Long Island schools can expect nearly $90 million in fresh state operating aid next year, which educators called a welcome relief after three straight years of aid freezes and cuts.

The financial boost announced late Thursday by state lawmakers in Albany includes $29.3 million in new assistance for Nassau County and $60.4 million for Suffolk. Local school officials generally praised the measure, while adding that they still were analyzing the district-by-district distribution of the money.

Islandwide, the new operating aid represents about a $33 million increase over the amount proposed by Gov. Andrew M. Cuomo in January. The extra money for general aid was secured when the governor gave up most of his original proposal for large increases in competitive grants to districts that proved their ability to raise student test scores or operate more efficiently.

"I'd say our elected representatives did well for Long Island," said Gary Bixhorn, chief operating officer of Eastern Suffolk BOCES and a leading regional analyst.

Henry Grishman, superintendent of Jericho schools, said a quick review of aid distribution to his district and its neighbors indicated that they had obtained more money than first anticipated. "We thank the legislature and the governor for this increase," said Grishman, a former president of the State Council of School Superintendents.

The Island's increase is slightly more than 4 percent, compared with about 3.7 percent for New York City and 3.8 percent statewide. The figure excludes aid for school construction and renovation, which varies widely among districts.

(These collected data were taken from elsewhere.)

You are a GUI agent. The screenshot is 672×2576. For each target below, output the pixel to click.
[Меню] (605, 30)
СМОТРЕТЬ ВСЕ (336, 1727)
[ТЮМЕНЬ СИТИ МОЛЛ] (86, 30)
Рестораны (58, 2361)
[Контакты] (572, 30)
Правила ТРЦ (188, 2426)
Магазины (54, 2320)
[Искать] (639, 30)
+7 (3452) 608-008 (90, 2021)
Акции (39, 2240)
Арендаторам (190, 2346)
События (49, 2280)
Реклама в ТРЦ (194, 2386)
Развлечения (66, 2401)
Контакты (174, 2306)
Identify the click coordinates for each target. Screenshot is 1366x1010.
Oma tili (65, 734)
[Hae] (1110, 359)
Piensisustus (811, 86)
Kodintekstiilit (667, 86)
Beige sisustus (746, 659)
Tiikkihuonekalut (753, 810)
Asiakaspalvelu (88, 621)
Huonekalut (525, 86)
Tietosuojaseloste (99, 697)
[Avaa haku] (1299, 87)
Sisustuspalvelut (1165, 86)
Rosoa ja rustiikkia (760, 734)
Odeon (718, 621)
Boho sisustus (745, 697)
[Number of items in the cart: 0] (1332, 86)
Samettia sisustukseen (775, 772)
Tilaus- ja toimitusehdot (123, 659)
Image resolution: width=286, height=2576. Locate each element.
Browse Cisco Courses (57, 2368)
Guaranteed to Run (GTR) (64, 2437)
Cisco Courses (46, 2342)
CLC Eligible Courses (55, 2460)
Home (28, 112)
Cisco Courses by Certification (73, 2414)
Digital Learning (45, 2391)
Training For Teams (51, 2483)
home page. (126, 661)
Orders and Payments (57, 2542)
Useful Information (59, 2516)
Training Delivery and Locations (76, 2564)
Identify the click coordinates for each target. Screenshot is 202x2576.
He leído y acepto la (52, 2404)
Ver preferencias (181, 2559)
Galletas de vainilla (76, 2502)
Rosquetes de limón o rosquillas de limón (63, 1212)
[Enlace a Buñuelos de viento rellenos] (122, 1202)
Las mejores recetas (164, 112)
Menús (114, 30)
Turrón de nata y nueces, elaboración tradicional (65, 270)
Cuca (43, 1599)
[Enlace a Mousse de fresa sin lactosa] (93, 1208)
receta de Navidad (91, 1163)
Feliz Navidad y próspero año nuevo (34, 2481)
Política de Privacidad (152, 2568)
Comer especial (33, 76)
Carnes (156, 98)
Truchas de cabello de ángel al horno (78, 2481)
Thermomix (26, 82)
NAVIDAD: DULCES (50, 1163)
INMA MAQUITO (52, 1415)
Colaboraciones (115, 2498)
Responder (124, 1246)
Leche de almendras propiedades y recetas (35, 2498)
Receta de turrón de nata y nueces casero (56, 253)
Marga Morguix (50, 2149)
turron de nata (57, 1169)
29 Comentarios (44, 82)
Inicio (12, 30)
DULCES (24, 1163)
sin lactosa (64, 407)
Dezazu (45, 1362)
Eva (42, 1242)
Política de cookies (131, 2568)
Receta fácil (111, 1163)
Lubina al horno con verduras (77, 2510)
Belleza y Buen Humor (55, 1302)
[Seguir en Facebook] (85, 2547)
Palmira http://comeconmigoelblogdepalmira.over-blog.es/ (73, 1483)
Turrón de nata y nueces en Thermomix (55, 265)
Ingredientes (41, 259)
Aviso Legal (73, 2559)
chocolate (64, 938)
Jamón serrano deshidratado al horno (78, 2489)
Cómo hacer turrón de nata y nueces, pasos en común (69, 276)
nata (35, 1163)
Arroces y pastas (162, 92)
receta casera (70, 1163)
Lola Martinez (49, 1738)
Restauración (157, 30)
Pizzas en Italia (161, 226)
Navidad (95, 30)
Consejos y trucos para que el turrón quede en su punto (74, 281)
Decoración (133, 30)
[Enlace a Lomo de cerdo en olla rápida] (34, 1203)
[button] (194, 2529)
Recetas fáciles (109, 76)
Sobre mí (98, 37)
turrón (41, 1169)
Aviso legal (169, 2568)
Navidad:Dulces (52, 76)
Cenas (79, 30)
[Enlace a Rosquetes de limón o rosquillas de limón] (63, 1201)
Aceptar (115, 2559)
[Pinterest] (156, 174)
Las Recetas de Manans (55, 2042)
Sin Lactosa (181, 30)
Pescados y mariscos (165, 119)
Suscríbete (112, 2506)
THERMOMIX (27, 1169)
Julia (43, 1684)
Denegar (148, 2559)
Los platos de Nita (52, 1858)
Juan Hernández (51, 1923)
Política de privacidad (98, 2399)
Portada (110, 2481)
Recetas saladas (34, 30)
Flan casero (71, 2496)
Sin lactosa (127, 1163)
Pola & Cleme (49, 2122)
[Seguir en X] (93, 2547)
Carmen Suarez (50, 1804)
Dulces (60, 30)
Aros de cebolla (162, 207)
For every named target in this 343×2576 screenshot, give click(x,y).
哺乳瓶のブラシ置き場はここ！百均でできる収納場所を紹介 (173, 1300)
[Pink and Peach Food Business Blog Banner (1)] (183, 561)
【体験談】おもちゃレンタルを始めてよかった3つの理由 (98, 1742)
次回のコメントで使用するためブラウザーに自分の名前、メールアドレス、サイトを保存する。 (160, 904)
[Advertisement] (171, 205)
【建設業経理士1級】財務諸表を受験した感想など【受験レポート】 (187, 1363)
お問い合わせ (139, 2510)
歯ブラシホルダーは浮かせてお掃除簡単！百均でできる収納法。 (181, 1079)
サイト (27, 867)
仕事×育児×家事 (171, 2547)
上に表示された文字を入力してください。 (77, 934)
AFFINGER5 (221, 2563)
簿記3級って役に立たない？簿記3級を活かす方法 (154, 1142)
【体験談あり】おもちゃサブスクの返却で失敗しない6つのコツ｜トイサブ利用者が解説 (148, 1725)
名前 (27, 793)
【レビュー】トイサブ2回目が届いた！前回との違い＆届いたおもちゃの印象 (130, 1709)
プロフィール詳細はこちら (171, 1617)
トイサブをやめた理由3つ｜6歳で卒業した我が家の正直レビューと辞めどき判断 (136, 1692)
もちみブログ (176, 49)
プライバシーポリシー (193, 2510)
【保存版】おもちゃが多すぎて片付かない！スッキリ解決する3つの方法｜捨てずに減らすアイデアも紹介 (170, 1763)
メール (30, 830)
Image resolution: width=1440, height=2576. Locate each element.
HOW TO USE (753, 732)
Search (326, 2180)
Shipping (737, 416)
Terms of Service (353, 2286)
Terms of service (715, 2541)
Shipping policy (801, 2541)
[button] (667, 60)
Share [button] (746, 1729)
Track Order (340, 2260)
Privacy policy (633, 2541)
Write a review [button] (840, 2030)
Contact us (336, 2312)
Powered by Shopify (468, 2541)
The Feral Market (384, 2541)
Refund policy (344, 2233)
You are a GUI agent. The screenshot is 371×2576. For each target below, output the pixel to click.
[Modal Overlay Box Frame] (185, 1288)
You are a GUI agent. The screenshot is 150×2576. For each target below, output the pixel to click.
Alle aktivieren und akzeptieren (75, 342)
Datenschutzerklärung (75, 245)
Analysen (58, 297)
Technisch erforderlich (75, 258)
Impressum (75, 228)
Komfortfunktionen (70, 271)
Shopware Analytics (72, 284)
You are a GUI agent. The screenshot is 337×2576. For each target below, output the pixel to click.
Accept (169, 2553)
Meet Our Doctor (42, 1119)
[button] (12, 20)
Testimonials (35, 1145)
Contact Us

Local districts with some of the biggest dollar gains in proportion to total budgets included Brentwood, with a $7.6 million increase; Middle Country, with a $3.5 million raise; and Wyandanch and Lindenhurst, each with about a $2.3 million increase.

Legislative leaders predicted that a bill authorizing the additional payments would be approved Friday in advance of the state's April 1 deadline.

Total state aid will rise $805 million during the 2012-13 school year, to $20.3 billion. The increase is the exact amount originally pledged by Albany two years ago, in an innovative effort to help schools plan.

To help raise required revenues, Cuomo and state lawmakers last year imposed a new 8.82 percent tax rate on married couples filing joint income statements of $2 million or above. The so-called "millionaire's tax" was a bipartisan agreement by a Democratic governor and Democratic-dominated Assembly and a Republican-led Senate.

"This is a good demonstration that people can find ways to work together," said state Sen. John Flanagan (R-East Northport), chairman of the Senate Education Committee.

Flanagan said the legislature still has more work to do in relieving districts of certain mandated costs imposed by state laws. Despite the latest hikes in state assistance, districts face tight spending limits next year because of new statewide caps on property-tax increases.

Assembly Speaker Sheldon Silver (D-Manhattan) issued a statement declaring that lawmakers would "keep the promise to increase our investment in public education, the cornerstone of our economy." He added that increased aid included $10 million for teacher-training centers and $7 million for an attendance program run by non-public schools.

Richard Barnes, executive director of the New York State Catholic Conference, said the assistance would help relieve "the ever-increasing burden on tuition-paying families in Catholic schools."